The Daily Swig Web security digest

Kaspersky RCE bug bounty increased to $100k

Jessica Haworth | 08 March 2018 at 11:58

The antivirus lab has upped the reward for severe vulnerabilities allowing remote code execution in its products.

Kaspersky Lab has increased its bug bounty reward to $100,000 for the discovery of serious remote code execution (RCE) flaws in its products.

The company is offering the maximum reward to researchers who can identify severe vulnerabilities that allow RCE through the database update channel.

It is specifically targeting bugs that can silently launch malware code in certain products’ high privilege process, which can also survive a system reboot.

The products identified as being at risk of these bugs are Kaspersky Internet Security 2019 and Kaspersky Endpoint Security running on Windows 8.1 or higher.

Other RCE vulnerabilities can bag researchers a reward of $5,000 to $20,000.

CEO Eugene Kaspersky said: “Finding and fixing bugs is a priority for us as a software company. We invite security researchers to make sure there are no vulnerabilities in our products.”

The RCE bounty hike follows the US Department of Homeland Security’s announcement that it had banned the use of Kaspersky products amid concerns over the company’s purported links with Russia.

The security firm said the move to ban its products was “unconstitutional” and amounted to “punishment without trial”.

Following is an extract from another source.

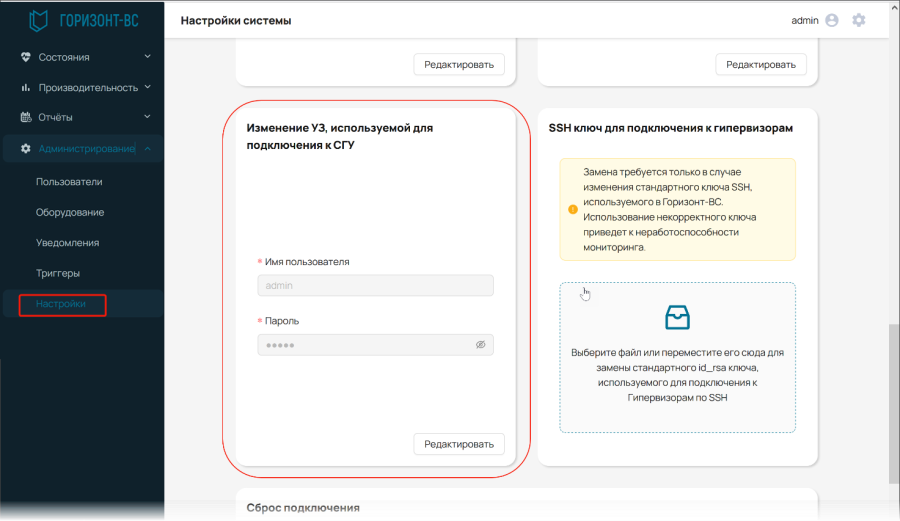This screenshot has height=521, width=900.
Task: Click the inbox upload icon for SSH key
Action: [677, 317]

A statement from the DHS read: “The Department is concerned about the ties between certain Kaspersky officials and Russian intelligence and other government agencies, and requirements under Russian law that allow Russian intelligence agencies to request or compel assistance from Kaspersky and to intercept communications transiting Russian networks.

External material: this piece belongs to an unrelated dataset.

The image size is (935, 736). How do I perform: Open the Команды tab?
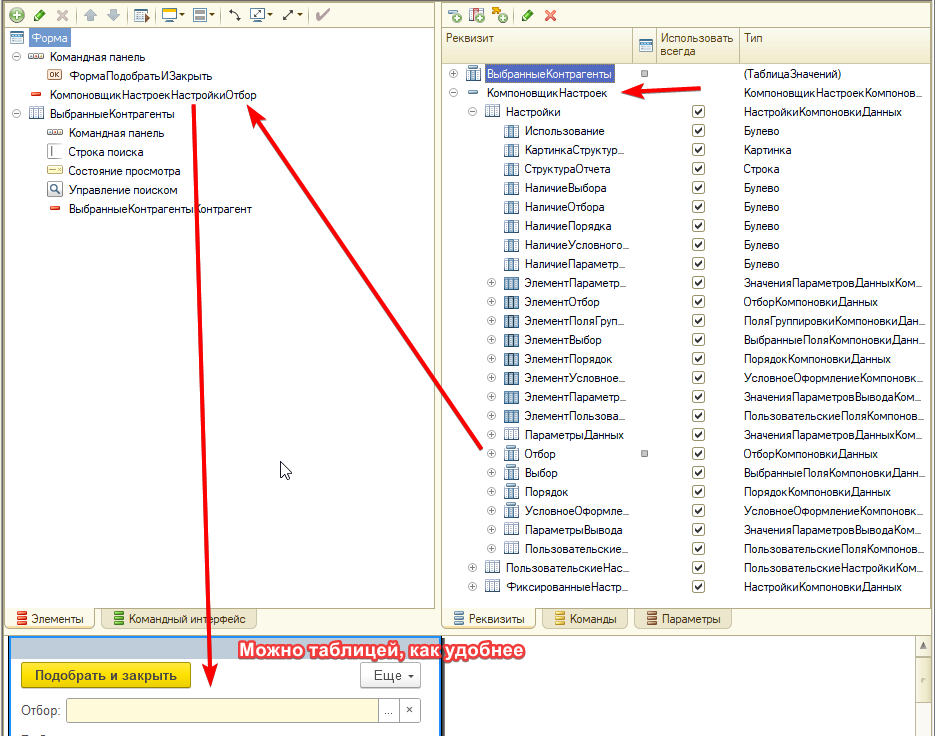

“The risk that the Russian government, whether acting on its own or in collaboration with Kaspersky, could capitalize on access provided by Kaspersky products to compromise federal information and information systems directly implicates US national security.”

Kaspersky, in return, took the DHS to court to claim the ban was unconstitutional under the US Administrative Procedure Act.

The company told The Register: “Kaspersky Lab maintains that the DHS decision is unconstitutional and relied on subjective, non-technical public sources, such as uncorroborated and often anonymously sourced media reports, related claims, and rumors.”